=== PROBLEM REQUIREMENTS ===
Find the line containing "857x397 pixels.", then return it and every line after it through the end of the records, exactly. Leave out pictures.

=== RECORDS FOR PROCESSING ===
_ _ _ _ _ _ _

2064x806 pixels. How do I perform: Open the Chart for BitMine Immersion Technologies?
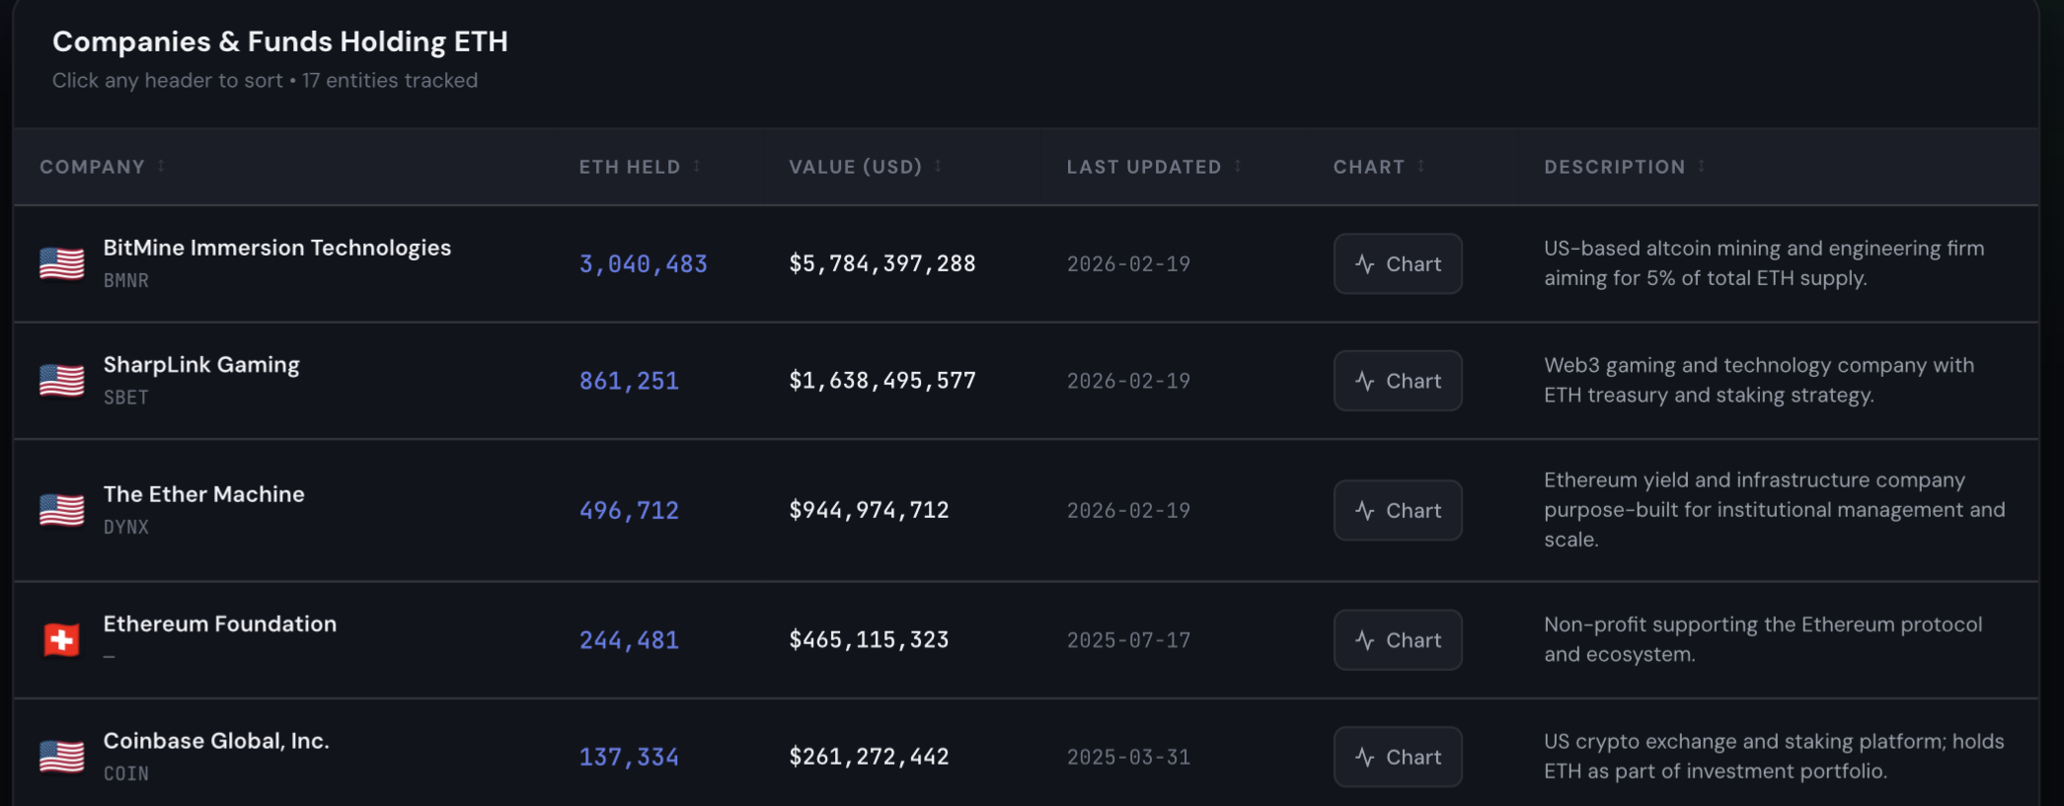pyautogui.click(x=1398, y=263)
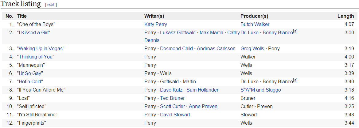The width and height of the screenshot is (359, 128).
Task: Open the "Hot n Cold" song link
Action: pyautogui.click(x=30, y=82)
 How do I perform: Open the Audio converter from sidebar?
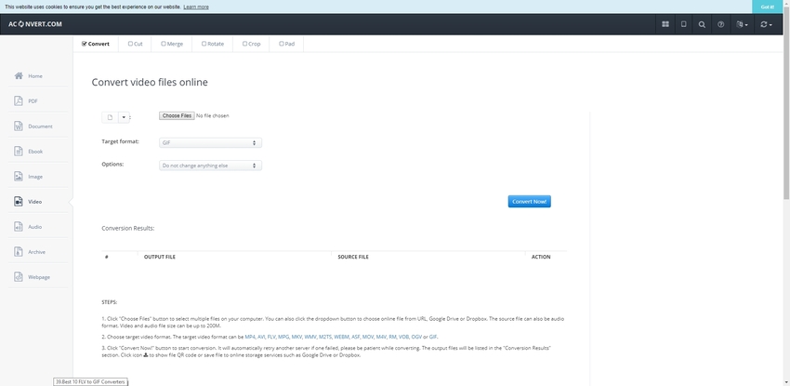(x=35, y=226)
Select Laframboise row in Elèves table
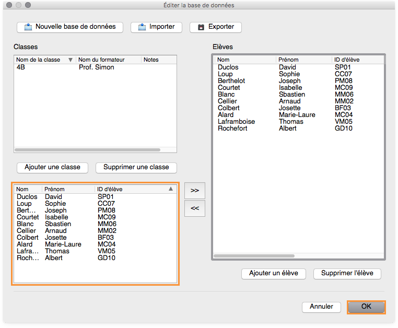Screen dimensions: 398x328 237,121
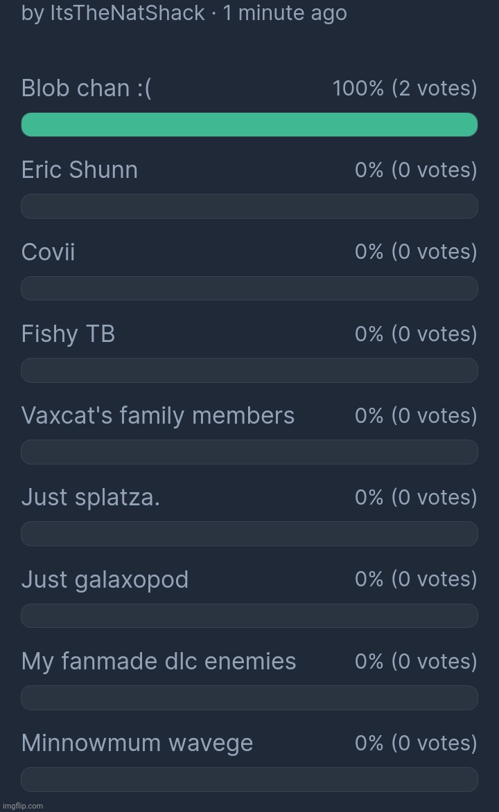Click the Vaxcat's family members result bar

[x=249, y=452]
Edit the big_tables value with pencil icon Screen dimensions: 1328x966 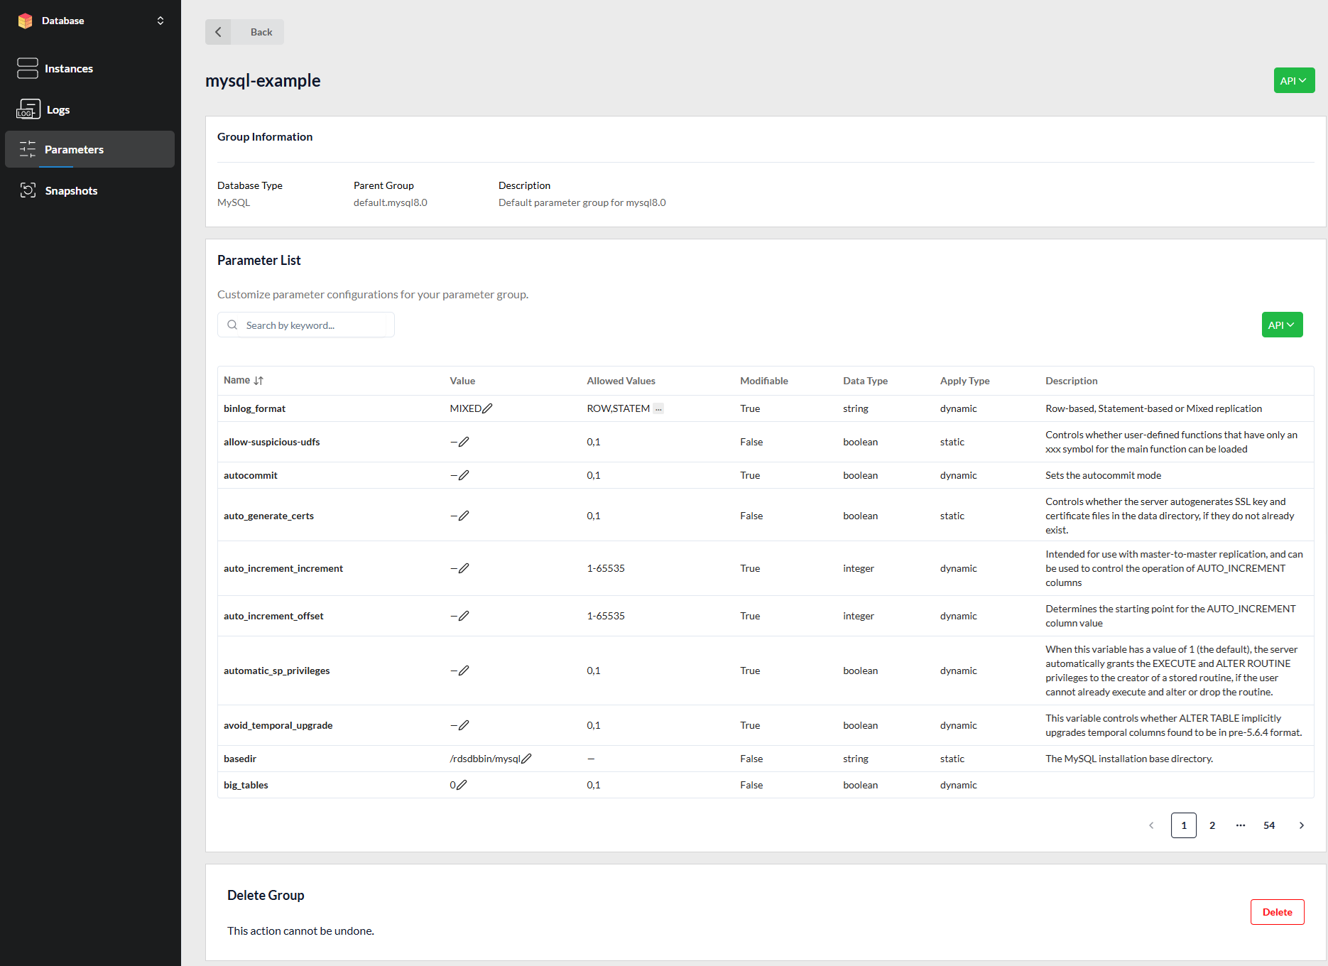[x=462, y=785]
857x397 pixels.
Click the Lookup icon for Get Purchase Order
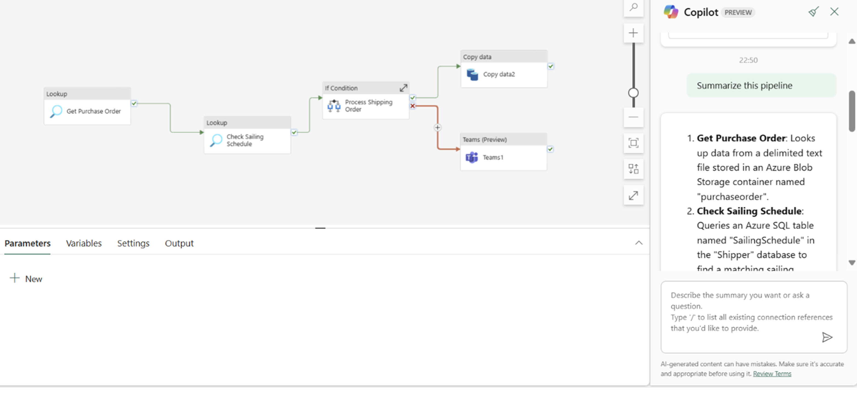click(56, 111)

_ _ _ _ _ _ _

=== REPLY TO THE EXERCISE ===
857x397 pixels.
Click the Lookup icon for Get Purchase Order
click(56, 111)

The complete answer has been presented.